Institute of Sociology
of the Federal Center of Theoretical and Applied Sociology
of the Russian Academy of Sciences

Grigor’eva, Ksenija. (2020). Racial discrimination in policing: dysfunction in the law enforcement system or a social institution? The Journal of Social Policy Studies, 18(2), 299-312.



Grigor’eva, Ksenija. (2020). Racial discrimination in policing: dysfunction in the law enforcement system or a social institution? The Journal of Social Policy Studies, 18(2), 299-312.
ISSN 1727-0634
DOI 10.17323/727-0634-2020-18-2-299-312

Posted on site: 29.06.20

Текст статьи на сайте журнала URL: https://jsps.hse.ru/article/view/11012 (дата обращени 29.06.2020)


Abstract

The different ways law enforcement officials treat members of the ethnic majority as opposed to ethnic minorities has caused heated debate. Some researchers attribute this to the racism of individual police officers or the racist culture of the police. Opponents accuse them of bias and lack of methodological rigor, rightly noting that the mere presence of statistical imbalances or racist conversations in the 'police locker rooms' is not enough for such conclusions. Another subject of controversy is the issue of institutionalizing these differences. The assumption that they are the result of a deliberate public policy suffers from a lack of empirical data that could confirm this. As a result, despite more than a fifty-year period of research on ethnically motivated control, these issues remain unresolved. A characteristic feature of the study of racial discrimination in policing is the fact that it was traditionally conducted as part of a broader study of criminal justice, as a result of which, in most cases, such control was considered to be a police problem or related to dysfunction in law enforcement agencies in general.
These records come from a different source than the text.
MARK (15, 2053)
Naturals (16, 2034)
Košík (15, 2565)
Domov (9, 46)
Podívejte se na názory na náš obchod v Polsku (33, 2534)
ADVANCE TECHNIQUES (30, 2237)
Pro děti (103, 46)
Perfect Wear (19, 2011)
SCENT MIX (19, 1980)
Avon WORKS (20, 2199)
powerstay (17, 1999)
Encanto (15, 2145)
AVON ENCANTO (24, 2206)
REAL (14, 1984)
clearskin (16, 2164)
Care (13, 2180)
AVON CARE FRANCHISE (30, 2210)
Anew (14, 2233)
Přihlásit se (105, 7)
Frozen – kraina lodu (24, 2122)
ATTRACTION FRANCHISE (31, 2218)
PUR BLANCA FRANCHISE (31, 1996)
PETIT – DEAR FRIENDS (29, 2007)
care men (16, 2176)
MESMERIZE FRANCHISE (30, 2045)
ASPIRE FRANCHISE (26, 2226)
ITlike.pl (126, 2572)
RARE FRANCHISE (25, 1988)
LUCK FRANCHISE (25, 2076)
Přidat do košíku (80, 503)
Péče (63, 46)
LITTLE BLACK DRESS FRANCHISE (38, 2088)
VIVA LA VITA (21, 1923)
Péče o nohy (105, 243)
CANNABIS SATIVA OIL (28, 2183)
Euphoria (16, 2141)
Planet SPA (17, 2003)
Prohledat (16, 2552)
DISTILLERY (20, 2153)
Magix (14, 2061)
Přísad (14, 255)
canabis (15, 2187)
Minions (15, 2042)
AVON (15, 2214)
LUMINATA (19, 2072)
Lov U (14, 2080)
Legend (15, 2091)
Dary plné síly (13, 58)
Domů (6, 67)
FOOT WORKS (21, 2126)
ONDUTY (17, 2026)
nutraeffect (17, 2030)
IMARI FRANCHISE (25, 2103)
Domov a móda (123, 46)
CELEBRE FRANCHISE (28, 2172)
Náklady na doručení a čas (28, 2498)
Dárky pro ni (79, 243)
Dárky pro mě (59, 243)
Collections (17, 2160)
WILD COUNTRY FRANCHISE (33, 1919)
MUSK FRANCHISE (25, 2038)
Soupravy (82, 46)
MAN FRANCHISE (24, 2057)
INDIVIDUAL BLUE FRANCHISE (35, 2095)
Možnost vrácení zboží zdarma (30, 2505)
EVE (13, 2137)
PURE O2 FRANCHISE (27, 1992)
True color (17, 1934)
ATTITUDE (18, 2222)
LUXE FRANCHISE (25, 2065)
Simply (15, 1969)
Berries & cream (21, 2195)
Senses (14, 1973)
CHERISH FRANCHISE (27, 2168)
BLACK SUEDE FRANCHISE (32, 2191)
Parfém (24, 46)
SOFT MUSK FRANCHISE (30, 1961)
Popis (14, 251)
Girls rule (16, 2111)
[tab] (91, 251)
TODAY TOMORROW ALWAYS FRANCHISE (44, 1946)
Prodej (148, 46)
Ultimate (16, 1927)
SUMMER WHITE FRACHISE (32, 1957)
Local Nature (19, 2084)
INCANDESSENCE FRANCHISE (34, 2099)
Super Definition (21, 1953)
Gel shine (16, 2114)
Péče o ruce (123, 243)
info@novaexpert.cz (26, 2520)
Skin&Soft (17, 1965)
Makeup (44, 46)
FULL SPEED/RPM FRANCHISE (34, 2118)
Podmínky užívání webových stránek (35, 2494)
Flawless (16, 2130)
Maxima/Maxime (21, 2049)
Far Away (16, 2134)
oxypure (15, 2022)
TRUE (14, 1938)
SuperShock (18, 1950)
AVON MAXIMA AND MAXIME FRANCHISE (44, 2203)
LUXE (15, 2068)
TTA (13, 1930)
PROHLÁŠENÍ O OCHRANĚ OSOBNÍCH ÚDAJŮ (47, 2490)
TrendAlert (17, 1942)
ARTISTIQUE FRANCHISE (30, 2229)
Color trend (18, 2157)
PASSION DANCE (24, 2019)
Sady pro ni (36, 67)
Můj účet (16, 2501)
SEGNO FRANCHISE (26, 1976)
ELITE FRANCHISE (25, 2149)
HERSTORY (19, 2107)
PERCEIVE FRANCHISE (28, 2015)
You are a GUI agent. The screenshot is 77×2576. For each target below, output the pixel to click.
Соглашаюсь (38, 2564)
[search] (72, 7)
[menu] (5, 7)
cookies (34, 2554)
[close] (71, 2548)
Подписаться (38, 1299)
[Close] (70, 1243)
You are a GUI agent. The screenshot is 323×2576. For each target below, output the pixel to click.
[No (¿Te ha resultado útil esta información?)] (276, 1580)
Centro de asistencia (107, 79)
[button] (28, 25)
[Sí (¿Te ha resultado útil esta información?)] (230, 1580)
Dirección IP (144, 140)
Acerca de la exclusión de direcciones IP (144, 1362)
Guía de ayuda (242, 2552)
The possibility of participating in the implementation of ethnically motivated control of state and non-governmental organizations not participating in law enforcement, as a rule, was not even considered. The empirical base of such studies comes from observations, statistics and opinion polls. At the same time, documentary sources in the vast majority of cases remained outside the scope of researchers. The article is aimed at demonstrating the possibilities offered by the analysis of documents in the study of racial discrimination in policing, correcting some common ideas about this phenomenon, as well as outlining ways to study it more comprehensively.